*Task statement*
Type out the entries again, matching each one exactly.

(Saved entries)
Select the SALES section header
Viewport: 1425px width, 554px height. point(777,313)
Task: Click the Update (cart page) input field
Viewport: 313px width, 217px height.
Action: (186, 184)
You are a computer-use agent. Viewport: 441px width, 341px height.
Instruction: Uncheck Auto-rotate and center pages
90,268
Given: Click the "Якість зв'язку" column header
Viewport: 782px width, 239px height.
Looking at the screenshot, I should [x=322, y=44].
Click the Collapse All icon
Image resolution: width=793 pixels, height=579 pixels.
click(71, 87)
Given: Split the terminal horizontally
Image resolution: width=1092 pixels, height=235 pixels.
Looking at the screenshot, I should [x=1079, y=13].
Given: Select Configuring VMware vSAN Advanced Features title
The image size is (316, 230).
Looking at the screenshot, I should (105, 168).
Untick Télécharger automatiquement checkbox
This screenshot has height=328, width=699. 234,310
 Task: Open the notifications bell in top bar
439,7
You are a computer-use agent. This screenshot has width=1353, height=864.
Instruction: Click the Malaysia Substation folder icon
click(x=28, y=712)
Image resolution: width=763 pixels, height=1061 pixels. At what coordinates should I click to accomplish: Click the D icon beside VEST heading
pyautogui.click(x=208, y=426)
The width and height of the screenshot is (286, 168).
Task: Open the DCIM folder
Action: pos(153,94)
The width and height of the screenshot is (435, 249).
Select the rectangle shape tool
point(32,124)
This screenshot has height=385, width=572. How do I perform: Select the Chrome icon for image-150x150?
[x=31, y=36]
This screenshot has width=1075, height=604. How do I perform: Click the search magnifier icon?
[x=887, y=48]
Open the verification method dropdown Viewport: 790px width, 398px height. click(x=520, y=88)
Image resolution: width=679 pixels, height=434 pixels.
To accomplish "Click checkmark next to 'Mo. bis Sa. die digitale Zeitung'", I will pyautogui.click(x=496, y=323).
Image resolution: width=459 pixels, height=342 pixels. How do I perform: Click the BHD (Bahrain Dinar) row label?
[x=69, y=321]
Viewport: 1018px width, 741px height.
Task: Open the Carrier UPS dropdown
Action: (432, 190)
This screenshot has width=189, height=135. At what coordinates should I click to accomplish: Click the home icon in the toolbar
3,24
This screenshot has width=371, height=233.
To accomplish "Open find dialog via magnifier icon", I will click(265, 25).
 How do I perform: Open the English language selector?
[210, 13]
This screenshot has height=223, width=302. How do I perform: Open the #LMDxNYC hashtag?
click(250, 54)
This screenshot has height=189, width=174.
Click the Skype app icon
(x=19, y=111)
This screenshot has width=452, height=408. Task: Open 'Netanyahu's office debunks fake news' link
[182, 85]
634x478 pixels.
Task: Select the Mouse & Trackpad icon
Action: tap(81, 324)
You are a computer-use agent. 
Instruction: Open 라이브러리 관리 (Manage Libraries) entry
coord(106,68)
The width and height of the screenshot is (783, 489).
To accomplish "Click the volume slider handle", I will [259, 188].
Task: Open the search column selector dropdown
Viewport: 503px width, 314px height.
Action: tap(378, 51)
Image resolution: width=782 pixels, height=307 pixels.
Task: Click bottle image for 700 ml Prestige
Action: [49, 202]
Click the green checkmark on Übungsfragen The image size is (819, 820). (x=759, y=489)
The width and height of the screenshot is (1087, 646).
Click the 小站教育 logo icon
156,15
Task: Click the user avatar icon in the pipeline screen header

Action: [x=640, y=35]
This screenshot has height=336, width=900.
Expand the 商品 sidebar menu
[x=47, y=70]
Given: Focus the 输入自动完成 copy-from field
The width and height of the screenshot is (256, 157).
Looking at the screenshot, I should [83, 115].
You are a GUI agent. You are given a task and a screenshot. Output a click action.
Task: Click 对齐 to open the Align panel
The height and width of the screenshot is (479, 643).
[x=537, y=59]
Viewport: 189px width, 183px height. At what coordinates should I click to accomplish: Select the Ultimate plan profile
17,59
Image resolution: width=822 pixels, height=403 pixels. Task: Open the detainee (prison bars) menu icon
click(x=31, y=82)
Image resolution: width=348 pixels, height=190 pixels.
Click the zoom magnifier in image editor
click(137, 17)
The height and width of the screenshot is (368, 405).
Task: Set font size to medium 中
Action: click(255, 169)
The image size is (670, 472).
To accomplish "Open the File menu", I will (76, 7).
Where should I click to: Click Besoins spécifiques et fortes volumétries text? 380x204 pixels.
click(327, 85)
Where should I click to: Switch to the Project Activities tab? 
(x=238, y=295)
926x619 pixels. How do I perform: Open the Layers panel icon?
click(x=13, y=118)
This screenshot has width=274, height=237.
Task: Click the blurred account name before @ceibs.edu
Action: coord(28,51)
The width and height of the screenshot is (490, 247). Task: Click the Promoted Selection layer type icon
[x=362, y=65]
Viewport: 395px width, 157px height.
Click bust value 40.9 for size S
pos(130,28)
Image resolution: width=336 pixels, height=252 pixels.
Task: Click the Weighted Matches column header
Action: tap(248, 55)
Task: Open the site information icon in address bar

*Finished exercise*
Select the SALES section header
Viewport: 1425px width, 554px height. point(777,313)
Task: Click the Update (cart page) input field
Viewport: 313px width, 217px height.
Action: (186, 184)
You are a computer-use agent. Viewport: 441px width, 341px height.
Instruction: Uncheck Auto-rotate and center pages
90,268
Given: Click the "Якість зв'язку" column header
Viewport: 782px width, 239px height.
Looking at the screenshot, I should [x=322, y=44].
Click the Collapse All icon
Image resolution: width=793 pixels, height=579 pixels.
click(71, 87)
Given: Split the terminal horizontally
Image resolution: width=1092 pixels, height=235 pixels.
Looking at the screenshot, I should [x=1079, y=13].
Given: Select Configuring VMware vSAN Advanced Features title
The image size is (316, 230).
Looking at the screenshot, I should (105, 168).
Untick Télécharger automatiquement checkbox
This screenshot has height=328, width=699. 234,310
 Task: Open the notifications bell in top bar
439,7
You are a computer-use agent. This screenshot has width=1353, height=864.
Instruction: Click the Malaysia Substation folder icon
click(x=28, y=712)
Image resolution: width=763 pixels, height=1061 pixels. At what coordinates should I click to accomplish: Click the D icon beside VEST heading
pyautogui.click(x=208, y=426)
The width and height of the screenshot is (286, 168).
Task: Open the DCIM folder
Action: pos(153,94)
The width and height of the screenshot is (435, 249).
Select the rectangle shape tool
point(32,124)
This screenshot has height=385, width=572. How do I perform: Select the Chrome icon for image-150x150?
[x=31, y=36]
This screenshot has width=1075, height=604. How do I perform: Click the search magnifier icon?
[x=887, y=48]
Open the verification method dropdown Viewport: 790px width, 398px height. click(x=520, y=88)
Image resolution: width=679 pixels, height=434 pixels.
To accomplish "Click checkmark next to 'Mo. bis Sa. die digitale Zeitung'", I will pyautogui.click(x=496, y=323).
Image resolution: width=459 pixels, height=342 pixels. How do I perform: Click the BHD (Bahrain Dinar) row label?
[x=69, y=321]
Viewport: 1018px width, 741px height.
Task: Open the Carrier UPS dropdown
Action: (432, 190)
This screenshot has width=189, height=135. At what coordinates should I click to accomplish: Click the home icon in the toolbar
3,24
This screenshot has width=371, height=233.
To accomplish "Open find dialog via magnifier icon", I will click(265, 25).
 How do I perform: Open the English language selector?
[210, 13]
This screenshot has height=223, width=302. How do I perform: Open the #LMDxNYC hashtag?
click(250, 54)
This screenshot has height=189, width=174.
Click the Skype app icon
(x=19, y=111)
This screenshot has width=452, height=408. Task: Open 'Netanyahu's office debunks fake news' link
[182, 85]
634x478 pixels.
Task: Select the Mouse & Trackpad icon
Action: tap(81, 324)
You are a computer-use agent. 
Instruction: Open 라이브러리 관리 (Manage Libraries) entry
coord(106,68)
The width and height of the screenshot is (783, 489).
To accomplish "Click the volume slider handle", I will [259, 188].
Task: Open the search column selector dropdown
Viewport: 503px width, 314px height.
Action: tap(378, 51)
Image resolution: width=782 pixels, height=307 pixels.
Task: Click bottle image for 700 ml Prestige
Action: [49, 202]
Click the green checkmark on Übungsfragen The image size is (819, 820). (x=759, y=489)
The width and height of the screenshot is (1087, 646).
Click the 小站教育 logo icon
156,15
Task: Click the user avatar icon in the pipeline screen header

Action: [x=640, y=35]
This screenshot has height=336, width=900.
Expand the 商品 sidebar menu
[x=47, y=70]
Given: Focus the 输入自动完成 copy-from field
The width and height of the screenshot is (256, 157).
Looking at the screenshot, I should [83, 115].
You are a GUI agent. You are given a task and a screenshot. Output a click action.
Task: Click 对齐 to open the Align panel
The height and width of the screenshot is (479, 643).
[x=537, y=59]
Viewport: 189px width, 183px height. At what coordinates should I click to accomplish: Select the Ultimate plan profile
17,59
Image resolution: width=822 pixels, height=403 pixels. Task: Open the detainee (prison bars) menu icon
click(x=31, y=82)
Image resolution: width=348 pixels, height=190 pixels.
Click the zoom magnifier in image editor
click(137, 17)
The height and width of the screenshot is (368, 405).
Task: Set font size to medium 中
Action: click(255, 169)
The image size is (670, 472).
To accomplish "Open the File menu", I will (76, 7).
Where should I click to: Click Besoins spécifiques et fortes volumétries text? 380x204 pixels.
click(327, 85)
Where should I click to: Switch to the Project Activities tab? 
(x=238, y=295)
926x619 pixels. How do I perform: Open the Layers panel icon?
click(x=13, y=118)
This screenshot has width=274, height=237.
Task: Click the blurred account name before @ceibs.edu
Action: coord(28,51)
The width and height of the screenshot is (490, 247). Task: Click the Promoted Selection layer type icon
[x=362, y=65]
Viewport: 395px width, 157px height.
Click bust value 40.9 for size S
pos(130,28)
Image resolution: width=336 pixels, height=252 pixels.
Task: Click the Weighted Matches column header
Action: tap(248, 55)
Task: Open the site information icon in address bar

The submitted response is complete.